La rottura della diga di Montedoglio
Arezzo, 23 aprile 2018 - Perché è crollata la diga di Montedoglio nella notte di tregenda del 29 dicembre 2010, quando per ore si temette un disastro di dimensioni epocali in tutta la Valtiberina? E’ la domanda cui si cercherà di dare risposta anche oggi nella seconda udienza di un processo che è nato quasi morto: la prescrizione scatterà entro l’estate e sarà già un successo se si arriverà alla sentenza di primo grado, prima che inevitabilmente, con l’appello, si giunga all’estinzione del reato di disastro colposo contestato all’ex direttore dell’ente delle acque umbro-toscano, committente e gestore dell’opera, Diego Zurli, e a un suo ingegnere, Stefano Cola, che quando ancora non era stato assunto come dipendente aveva ricoperto il ruolo di direttore dei lavori, con l’ente chiamato in causa quale responsabile civile.
All'ultima udienza i consulenti nominati dall’accusa (l’inchiesta fu condotta dal procuratore capo Roberto Rossi, anche se in aula si alternano altri pubblici ministeri) hanno fornito delle spiegazioni che almeno parzialmente si contraddicono. Antonio Turco, ingegnere strutturista, nominato perito anche nell’inchiesta sulla E45, ha parlato di evidente ammaloramento del cemento armato.
A suo avviso, le crepe dei due conci che sbriciolandosi provocarono la fuoruscita dell’acqua nel Tevere, provocandone la piena, avrebbero dovuto essere interpretati come segnali di un possibile cedimento. E qui siamo nel campo dell’omessa vigilanza di cui deve rispondere principalmente Zurli, come ex responsabile dell’ente. Subito dopo, però, è arrivata la testimonianza di un altro componente della commissione di esperti, Paolo Salandin, secondo il quale c’erano sì tracce di decadimento del cemento ma non tali da far pensare a un disastro imminente.
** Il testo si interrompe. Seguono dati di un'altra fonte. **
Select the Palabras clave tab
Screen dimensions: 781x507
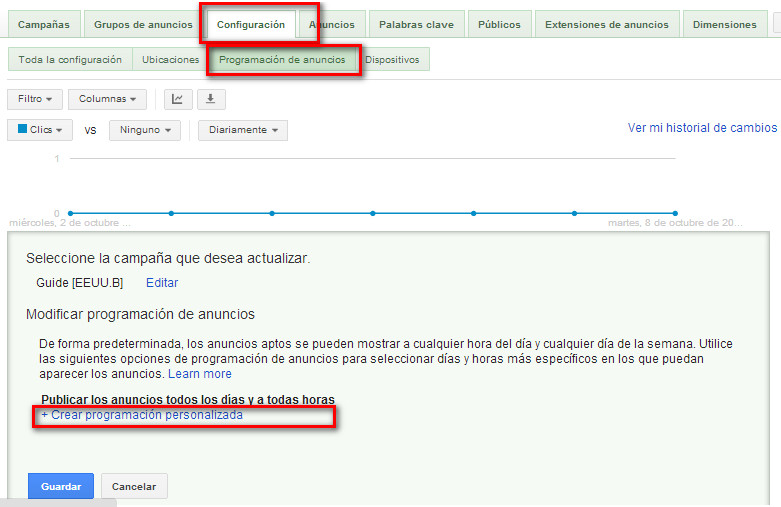click(x=416, y=25)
Più drammatico il racconto di Marco Mazzi, della sezione di polizia giudiziaria dei carabinieri forestali, che ha parlato di una notte di disastro, con una piena di dimensioni mai viste. Nessuno in aula, nemmeno le difese, nega che i conci crollati fossero ridotti male, ma cambia evidentemente l’attribuzione delle colpe: secondol’ente delle acque e gli imputati gli errori risalgono a una fase precedente, prima che il completamento dei lavori, conclusi negli anni ’90, passasse all’Eaut. Stamani tocca ai testi della parte civile, poi dalla prossima udienza vanno in scena le testimonianze a discarico, prodotte dagli avvocati Piero Melani Graverini e Luca Fanfani. Comunque vada, bisogna fare in fretta: nel calendario stilato la sentenza è fissata per il 27 giugno.